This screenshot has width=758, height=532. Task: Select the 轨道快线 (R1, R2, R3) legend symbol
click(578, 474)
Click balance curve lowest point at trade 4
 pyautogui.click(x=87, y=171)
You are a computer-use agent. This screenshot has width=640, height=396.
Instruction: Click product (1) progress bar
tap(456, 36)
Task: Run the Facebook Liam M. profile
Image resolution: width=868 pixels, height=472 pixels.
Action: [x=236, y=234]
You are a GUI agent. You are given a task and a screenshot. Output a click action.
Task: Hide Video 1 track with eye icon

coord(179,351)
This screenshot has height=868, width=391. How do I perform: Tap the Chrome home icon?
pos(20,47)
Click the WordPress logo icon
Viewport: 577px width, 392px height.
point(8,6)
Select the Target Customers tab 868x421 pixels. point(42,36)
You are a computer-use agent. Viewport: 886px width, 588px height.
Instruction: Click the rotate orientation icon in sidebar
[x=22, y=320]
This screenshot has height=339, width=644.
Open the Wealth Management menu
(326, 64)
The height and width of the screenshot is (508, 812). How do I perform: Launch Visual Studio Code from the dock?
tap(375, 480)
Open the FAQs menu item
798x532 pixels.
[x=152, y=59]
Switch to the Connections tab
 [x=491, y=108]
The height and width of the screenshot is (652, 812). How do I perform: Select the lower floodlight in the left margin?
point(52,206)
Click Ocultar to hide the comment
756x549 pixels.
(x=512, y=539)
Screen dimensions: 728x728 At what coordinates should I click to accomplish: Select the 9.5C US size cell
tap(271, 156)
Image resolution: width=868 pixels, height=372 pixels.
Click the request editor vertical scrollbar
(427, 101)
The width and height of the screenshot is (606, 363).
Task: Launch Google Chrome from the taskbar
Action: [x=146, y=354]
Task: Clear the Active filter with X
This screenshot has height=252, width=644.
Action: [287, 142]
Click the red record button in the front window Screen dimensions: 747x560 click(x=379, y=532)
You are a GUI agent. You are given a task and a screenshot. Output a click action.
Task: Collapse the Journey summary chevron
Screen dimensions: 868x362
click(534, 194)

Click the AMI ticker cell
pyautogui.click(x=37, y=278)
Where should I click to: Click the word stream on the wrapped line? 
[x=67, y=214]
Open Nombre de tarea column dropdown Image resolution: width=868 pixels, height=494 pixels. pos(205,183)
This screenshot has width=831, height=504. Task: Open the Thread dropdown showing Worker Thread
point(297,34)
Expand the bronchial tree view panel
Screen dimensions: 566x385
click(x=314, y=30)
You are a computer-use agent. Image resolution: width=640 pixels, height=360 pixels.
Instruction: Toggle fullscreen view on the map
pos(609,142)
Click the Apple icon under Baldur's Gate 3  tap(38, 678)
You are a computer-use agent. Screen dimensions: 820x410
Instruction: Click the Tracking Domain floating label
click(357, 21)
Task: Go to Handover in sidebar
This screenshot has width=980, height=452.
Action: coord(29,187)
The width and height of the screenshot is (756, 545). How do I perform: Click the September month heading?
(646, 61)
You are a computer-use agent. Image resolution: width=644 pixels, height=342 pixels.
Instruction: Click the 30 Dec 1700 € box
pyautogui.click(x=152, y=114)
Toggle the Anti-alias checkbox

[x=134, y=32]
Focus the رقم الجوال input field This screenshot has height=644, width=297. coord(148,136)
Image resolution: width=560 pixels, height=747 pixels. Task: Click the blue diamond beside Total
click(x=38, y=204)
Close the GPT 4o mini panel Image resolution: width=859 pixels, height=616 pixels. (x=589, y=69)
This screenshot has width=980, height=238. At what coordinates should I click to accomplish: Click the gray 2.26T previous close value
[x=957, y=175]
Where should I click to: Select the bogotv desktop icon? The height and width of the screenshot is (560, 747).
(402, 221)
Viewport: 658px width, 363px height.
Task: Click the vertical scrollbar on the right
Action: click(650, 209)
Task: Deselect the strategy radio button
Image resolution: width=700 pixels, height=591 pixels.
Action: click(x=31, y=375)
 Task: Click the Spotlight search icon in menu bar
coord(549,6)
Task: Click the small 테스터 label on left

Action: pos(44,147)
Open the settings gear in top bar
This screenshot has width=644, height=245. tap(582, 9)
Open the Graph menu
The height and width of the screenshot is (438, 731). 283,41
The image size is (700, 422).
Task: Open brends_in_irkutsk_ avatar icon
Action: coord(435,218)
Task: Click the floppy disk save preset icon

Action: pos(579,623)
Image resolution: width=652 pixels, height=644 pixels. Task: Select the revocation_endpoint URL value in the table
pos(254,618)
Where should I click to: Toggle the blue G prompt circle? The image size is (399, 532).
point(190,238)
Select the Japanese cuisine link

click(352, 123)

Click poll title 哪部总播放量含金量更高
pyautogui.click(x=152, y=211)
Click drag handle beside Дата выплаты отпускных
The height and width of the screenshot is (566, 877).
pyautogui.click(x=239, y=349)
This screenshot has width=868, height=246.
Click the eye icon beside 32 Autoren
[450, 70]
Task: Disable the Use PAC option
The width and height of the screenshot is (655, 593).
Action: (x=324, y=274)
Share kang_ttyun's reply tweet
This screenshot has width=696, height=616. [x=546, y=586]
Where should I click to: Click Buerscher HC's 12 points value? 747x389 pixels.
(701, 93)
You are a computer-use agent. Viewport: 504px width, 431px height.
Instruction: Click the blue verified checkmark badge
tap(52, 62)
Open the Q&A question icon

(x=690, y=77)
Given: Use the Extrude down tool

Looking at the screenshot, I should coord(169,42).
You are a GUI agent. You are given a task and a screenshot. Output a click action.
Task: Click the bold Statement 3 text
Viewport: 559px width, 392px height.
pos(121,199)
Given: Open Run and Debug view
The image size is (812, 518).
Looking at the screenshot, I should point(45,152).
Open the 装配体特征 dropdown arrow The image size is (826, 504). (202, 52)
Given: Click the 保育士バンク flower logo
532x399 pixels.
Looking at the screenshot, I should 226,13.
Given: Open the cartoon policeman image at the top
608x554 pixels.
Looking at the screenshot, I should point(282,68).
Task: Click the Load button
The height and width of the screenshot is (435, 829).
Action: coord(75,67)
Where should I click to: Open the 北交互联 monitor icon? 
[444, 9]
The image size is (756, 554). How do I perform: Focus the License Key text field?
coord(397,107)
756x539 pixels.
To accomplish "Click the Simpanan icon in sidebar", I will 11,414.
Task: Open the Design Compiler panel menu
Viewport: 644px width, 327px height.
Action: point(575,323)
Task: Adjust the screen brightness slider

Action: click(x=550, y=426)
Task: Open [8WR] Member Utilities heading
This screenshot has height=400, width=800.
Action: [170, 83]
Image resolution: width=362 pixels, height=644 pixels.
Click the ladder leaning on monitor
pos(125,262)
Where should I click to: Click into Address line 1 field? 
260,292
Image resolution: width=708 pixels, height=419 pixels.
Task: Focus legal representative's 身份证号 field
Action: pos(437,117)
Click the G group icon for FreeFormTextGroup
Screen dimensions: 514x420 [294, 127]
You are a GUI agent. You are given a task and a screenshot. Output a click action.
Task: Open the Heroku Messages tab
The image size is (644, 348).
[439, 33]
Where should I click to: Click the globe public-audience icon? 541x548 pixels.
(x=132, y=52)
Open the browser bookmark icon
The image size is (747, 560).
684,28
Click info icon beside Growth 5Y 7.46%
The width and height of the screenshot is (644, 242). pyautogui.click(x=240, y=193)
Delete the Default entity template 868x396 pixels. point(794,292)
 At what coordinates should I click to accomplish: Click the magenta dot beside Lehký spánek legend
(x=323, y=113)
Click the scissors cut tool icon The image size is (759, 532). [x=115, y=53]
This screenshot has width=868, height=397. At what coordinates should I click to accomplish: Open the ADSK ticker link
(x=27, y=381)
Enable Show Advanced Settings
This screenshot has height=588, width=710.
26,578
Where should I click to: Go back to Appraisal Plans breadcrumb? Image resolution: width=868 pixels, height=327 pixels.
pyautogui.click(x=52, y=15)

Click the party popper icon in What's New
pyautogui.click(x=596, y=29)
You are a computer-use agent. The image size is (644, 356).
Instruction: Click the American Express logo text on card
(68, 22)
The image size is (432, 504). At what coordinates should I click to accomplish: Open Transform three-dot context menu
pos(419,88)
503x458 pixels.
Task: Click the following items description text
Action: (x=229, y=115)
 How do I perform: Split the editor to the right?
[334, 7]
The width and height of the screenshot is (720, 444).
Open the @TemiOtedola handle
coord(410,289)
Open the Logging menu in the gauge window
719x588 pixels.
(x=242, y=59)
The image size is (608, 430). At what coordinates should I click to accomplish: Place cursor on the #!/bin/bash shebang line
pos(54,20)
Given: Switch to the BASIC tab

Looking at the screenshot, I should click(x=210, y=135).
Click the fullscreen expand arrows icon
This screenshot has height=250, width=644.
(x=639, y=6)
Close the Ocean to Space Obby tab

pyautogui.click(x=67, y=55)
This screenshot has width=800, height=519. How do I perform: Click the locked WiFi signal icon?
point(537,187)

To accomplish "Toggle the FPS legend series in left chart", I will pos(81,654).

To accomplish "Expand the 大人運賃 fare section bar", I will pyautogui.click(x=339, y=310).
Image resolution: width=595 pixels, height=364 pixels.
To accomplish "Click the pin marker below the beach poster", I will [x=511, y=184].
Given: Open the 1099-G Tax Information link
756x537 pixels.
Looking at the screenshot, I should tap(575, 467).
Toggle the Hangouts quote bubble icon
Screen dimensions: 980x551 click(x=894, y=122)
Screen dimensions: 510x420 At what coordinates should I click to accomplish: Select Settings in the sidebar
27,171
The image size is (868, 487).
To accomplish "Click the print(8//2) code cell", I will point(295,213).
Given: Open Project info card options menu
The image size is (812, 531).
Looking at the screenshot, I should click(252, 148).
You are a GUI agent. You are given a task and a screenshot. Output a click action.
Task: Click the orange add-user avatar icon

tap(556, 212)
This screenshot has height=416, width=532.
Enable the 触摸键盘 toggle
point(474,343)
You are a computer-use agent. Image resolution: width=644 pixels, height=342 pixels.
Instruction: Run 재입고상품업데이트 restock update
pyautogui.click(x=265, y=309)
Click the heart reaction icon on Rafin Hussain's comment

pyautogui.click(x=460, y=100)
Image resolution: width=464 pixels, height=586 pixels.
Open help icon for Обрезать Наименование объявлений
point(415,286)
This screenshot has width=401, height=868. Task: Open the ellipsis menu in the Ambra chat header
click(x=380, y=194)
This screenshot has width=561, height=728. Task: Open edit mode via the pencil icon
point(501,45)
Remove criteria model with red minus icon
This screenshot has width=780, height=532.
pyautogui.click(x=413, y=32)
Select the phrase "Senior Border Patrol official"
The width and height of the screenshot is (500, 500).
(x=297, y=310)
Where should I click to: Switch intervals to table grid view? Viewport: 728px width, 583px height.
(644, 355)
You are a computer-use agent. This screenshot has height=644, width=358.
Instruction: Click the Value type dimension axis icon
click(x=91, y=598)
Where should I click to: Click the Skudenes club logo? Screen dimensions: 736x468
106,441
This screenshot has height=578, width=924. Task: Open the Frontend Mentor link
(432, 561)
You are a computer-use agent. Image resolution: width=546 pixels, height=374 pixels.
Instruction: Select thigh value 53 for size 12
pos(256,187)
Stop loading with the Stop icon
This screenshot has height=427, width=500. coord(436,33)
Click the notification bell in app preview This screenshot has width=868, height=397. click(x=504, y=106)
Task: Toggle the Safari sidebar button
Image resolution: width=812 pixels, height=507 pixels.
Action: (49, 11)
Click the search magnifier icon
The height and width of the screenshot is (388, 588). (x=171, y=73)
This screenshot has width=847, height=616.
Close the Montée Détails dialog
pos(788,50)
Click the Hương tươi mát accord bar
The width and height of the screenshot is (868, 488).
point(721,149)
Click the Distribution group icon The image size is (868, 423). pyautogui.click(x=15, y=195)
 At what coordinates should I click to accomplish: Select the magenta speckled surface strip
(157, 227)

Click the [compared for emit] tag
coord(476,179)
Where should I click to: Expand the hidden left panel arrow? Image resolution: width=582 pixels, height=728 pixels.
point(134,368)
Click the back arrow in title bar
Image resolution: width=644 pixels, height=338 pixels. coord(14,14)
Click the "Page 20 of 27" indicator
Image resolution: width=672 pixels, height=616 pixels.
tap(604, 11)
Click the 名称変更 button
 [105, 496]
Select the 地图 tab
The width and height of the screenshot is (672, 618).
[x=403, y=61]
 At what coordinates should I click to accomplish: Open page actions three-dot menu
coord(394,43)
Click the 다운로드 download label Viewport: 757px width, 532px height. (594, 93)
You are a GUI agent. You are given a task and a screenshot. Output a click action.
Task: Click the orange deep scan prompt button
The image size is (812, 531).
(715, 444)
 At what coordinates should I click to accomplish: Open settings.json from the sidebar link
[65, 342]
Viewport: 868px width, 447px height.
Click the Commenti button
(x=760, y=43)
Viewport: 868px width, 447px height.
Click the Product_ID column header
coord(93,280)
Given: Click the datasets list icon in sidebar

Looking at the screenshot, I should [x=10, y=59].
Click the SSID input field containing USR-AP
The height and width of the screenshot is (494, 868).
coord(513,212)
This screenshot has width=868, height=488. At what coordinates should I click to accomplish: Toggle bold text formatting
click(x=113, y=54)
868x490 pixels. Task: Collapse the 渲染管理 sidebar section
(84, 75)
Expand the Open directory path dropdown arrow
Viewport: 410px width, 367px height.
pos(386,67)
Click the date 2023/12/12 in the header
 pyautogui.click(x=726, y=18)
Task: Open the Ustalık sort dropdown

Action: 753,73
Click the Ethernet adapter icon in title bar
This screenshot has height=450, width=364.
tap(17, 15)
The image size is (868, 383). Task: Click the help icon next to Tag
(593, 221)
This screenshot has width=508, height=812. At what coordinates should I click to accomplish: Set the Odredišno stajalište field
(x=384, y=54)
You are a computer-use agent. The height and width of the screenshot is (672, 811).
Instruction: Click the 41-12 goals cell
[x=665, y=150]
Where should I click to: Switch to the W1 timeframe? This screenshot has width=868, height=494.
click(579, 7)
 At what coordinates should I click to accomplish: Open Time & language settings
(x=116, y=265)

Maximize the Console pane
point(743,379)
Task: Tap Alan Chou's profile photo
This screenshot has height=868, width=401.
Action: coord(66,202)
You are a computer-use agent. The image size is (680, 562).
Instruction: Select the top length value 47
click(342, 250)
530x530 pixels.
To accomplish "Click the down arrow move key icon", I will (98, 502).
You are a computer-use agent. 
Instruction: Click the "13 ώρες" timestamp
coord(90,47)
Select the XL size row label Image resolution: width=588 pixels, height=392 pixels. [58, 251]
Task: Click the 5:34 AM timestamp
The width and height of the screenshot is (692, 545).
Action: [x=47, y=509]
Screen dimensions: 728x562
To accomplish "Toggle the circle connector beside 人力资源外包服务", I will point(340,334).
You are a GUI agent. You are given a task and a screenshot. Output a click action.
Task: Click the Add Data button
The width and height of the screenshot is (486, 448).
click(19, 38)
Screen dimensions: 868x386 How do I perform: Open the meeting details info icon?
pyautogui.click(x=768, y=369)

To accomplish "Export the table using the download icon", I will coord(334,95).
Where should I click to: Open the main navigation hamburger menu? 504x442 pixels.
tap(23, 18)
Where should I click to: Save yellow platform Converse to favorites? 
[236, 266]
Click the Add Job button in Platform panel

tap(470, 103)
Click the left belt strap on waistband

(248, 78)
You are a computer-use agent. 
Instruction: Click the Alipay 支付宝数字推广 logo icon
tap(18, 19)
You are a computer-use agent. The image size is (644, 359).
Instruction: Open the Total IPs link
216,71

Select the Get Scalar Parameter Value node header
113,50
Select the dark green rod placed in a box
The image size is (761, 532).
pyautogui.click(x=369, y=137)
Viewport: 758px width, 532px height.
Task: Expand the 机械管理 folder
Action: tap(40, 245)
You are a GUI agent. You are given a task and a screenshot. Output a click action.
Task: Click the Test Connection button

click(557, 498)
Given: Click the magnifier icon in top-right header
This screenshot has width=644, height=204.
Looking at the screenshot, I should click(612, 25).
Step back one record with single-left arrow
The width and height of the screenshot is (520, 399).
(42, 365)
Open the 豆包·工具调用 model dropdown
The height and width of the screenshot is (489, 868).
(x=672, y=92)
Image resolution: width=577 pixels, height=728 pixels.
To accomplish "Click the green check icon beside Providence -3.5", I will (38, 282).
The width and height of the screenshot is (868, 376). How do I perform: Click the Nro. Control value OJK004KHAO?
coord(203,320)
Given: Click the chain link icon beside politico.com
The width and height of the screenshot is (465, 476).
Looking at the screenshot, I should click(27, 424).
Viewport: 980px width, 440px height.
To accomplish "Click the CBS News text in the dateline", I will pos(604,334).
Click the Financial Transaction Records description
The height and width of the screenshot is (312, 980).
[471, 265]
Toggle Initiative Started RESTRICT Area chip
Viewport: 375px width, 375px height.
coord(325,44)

┄┄┄┄┄┄┄┄┄┄┄┄┄┄┄┄┄┄┄┄

__Exercise directions__.
Report how many lines above contain the string "window". Please write the number only.

__Solution to this task__.
2